I have no shame bout being trained in one of the oldest medical schools in England. Although I transferred only during my clinical years, it felt like I did my entire undergraduate there. So yes, I might be bias.
But I have to just write it here before I collapse. I have been meaning to compose something regarding the current working conditions but guess what, yours truly do not even have time to live life, what more to write an article to vent these all out. I shall persevere, perhaps write this in stages and multiple draft entries before clicking publish.
Maybe it is just me being the weakling here. But I think we are in the 21st century. We are no longer living in the past. There is no point comparing us to what it used to be during 'those days'. Yes, I know house officers in the past had eod (every other day) calls and worked probably 282888 hours a week and only sleep 2 hours a day and sometimes non, yet, they still managed and now they are budding surgeons, yay! Do not get me wrong, I absolutely earnestly admire and respect my bosses for their achievement, contributions, dedication and experiences. However, I think it is not exactly fashionable to compare us to what it used to be, and then continue to be demanding. Some even treat us house officers as rubbish, useless people who make them shake their heads in disgust.
I know I am not great, I forget 90% of the things learnt in medical school. I have never heard of Forrest classification nor could I read or spell choledocholithiasis (told you I am dyslexic!) but I have the interest to learn. However, with this current working conditions which defy all possible work directives or labour law, I am pushed to ultimate exhaustion to the point I can collapse mentally, physically and emotionally. Mentally, I get so much stress because I feel I am not performing up to the standards required. I can't rest well at night and end up waking up with nausea and palpitations everyday. Physically, my hormones have gone all hire wire and I have been having amenorrhea since I can't even recall when. Emotionally, I am so fragile and been tearful because of all the clogged up feelings about being such a failure and disappointment to myself, my superiors, my family and the patients I take care of.
Currently, we are so tight that we have to do the so-called eods. The schedule is so demanding I think everyone is burning out sooner or later. There is no room to learn because all we do every day is trying to complete the never ending joblist. We need to ensure preop bloods are taken and chased back. No shooting pods, sorry, we are the ones who run down 7 floors to an adjacent building to send the bloods. We are the ones who walk all the way to another building to the record room to trace old notes and wait ages to get old ct scans. Oh wait, we also have to escort patients down to radiology department - even the most stable patients. Oh, then you get random favours from your superiors asking us to bring films to the clinic, or call certain patients to name a few.
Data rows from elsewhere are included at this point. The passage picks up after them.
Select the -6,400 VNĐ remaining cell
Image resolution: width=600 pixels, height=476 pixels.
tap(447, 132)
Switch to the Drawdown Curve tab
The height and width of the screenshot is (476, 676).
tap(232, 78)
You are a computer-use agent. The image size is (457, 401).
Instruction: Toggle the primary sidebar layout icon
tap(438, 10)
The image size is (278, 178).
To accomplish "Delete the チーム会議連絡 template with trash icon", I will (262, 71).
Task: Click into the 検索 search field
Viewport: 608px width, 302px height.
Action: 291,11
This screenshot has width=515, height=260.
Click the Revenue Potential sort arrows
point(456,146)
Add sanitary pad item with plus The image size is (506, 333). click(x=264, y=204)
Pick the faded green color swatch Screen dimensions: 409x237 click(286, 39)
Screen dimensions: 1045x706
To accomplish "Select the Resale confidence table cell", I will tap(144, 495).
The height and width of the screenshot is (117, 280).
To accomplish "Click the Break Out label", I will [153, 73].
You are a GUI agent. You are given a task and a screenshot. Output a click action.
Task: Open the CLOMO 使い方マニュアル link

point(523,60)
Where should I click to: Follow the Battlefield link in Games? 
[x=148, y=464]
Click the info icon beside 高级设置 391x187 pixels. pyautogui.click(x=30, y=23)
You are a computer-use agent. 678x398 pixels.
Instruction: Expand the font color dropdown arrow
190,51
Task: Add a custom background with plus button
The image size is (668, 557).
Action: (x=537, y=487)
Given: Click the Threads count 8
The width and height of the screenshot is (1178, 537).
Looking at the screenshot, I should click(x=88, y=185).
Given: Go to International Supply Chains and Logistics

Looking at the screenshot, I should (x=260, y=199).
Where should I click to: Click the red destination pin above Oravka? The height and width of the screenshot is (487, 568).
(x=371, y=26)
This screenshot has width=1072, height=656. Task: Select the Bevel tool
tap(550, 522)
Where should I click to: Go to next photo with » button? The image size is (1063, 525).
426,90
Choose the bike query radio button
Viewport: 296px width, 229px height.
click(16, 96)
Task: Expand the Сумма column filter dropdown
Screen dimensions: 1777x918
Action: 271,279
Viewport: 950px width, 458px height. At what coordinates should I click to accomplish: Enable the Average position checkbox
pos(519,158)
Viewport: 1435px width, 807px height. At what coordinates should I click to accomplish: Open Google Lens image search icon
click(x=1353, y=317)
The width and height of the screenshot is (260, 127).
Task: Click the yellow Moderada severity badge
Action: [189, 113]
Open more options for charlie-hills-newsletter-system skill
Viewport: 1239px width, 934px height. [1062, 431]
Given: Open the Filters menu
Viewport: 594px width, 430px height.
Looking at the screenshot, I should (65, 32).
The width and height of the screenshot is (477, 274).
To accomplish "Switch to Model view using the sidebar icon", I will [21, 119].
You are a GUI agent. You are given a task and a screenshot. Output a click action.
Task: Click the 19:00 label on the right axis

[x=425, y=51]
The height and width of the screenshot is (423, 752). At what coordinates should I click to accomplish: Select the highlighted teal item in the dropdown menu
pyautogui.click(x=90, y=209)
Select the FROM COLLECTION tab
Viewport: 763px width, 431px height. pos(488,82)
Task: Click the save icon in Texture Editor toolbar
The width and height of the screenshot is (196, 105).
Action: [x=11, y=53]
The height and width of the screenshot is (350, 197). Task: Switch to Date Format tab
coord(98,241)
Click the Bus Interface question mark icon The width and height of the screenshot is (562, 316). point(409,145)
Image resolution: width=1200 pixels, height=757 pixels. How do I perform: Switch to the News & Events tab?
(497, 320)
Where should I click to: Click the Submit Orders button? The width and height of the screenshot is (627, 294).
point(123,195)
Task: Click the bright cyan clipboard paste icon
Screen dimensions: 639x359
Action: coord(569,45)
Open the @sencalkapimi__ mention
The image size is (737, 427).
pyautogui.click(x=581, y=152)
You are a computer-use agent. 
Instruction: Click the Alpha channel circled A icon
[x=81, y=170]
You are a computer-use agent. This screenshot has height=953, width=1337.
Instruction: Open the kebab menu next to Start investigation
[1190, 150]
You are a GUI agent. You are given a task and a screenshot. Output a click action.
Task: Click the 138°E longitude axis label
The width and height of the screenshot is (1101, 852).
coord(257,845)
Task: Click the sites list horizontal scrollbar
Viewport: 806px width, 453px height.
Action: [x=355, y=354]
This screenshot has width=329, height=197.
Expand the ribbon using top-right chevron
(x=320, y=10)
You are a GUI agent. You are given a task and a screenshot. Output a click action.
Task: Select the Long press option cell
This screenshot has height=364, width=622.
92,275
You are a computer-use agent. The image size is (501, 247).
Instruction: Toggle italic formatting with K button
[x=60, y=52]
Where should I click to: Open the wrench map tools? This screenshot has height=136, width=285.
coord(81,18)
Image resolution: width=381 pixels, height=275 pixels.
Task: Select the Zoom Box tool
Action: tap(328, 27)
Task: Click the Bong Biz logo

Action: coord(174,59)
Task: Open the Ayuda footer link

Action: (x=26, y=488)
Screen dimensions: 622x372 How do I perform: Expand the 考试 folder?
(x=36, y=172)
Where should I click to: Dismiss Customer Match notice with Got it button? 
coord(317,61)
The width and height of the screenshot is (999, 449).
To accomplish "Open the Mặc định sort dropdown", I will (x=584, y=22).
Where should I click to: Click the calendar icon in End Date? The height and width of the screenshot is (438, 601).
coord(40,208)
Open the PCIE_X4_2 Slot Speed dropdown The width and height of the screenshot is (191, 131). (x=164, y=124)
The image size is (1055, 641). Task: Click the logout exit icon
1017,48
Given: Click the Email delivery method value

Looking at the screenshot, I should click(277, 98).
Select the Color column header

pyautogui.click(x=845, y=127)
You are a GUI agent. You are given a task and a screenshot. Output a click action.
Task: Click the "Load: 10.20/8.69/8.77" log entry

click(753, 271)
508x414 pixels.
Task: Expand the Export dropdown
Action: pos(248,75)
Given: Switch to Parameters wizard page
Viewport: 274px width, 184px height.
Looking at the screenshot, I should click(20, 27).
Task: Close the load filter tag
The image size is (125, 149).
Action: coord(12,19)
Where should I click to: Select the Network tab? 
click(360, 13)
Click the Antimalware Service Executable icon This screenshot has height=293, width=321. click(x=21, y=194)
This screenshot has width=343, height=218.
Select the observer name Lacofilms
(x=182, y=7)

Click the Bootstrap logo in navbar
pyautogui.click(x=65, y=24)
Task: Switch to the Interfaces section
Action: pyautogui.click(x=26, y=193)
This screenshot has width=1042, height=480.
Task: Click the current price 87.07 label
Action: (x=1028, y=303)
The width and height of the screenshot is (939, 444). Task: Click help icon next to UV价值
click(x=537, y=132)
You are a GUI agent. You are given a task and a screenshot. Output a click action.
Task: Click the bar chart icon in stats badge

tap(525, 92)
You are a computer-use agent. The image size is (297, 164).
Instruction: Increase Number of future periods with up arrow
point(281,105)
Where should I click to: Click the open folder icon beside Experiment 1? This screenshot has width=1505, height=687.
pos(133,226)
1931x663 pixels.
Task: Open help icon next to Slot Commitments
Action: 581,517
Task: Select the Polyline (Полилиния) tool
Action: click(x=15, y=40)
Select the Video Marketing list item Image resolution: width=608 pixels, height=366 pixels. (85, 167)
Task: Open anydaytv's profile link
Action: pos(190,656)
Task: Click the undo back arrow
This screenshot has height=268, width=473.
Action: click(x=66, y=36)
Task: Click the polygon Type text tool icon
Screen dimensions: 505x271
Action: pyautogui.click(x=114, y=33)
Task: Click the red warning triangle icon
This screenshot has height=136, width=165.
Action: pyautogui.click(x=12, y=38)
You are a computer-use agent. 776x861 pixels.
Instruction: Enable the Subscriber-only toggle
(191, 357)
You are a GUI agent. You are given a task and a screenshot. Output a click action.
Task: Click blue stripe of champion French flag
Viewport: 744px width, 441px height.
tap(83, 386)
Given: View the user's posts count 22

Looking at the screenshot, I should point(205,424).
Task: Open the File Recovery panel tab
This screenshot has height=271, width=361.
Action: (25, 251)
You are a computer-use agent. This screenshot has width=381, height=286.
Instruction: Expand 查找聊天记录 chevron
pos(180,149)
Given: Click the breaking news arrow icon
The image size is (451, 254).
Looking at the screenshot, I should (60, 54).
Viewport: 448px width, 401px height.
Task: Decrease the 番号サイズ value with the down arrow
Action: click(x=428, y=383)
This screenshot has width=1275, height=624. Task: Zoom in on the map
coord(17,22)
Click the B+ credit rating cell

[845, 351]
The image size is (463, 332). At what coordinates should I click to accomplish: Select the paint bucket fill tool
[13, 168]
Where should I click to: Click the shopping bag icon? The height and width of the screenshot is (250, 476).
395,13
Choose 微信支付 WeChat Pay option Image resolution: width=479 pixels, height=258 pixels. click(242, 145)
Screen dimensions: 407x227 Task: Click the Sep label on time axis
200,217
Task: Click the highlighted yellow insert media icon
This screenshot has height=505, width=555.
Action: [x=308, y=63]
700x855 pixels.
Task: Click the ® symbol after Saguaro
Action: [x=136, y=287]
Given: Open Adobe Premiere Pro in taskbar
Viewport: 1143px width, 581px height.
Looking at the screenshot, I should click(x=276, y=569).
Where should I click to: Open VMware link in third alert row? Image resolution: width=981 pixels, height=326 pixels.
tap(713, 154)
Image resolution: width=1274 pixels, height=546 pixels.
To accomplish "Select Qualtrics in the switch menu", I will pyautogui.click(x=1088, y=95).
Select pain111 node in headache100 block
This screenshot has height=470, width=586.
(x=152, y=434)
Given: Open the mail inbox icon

Those, to me, are just a reflection of how inefficient this system is. We are wasting time doing the porter job. I don't mind, if I had only 4 patients. But no, we have 40 patients and 484929 requests. The inefficiency is hampering our potential to learn. In the scope room, we have to dilute drugs, type in patients detail, write into the green book etcetera that we haven't got time to observe, question and learn about endoscopic procedures. Alright. You may dismiss me as giving too many excuses.
I really don't know. Maybe I am just too worked up. Maybe I am plain inefficient. The more I try, the more I fail.. Making mistakes which are unforgivable, forgetting to do tasks asked by superiors and best still, I feel so deluded every single day.
Yes. I think I am plain depressed. Period.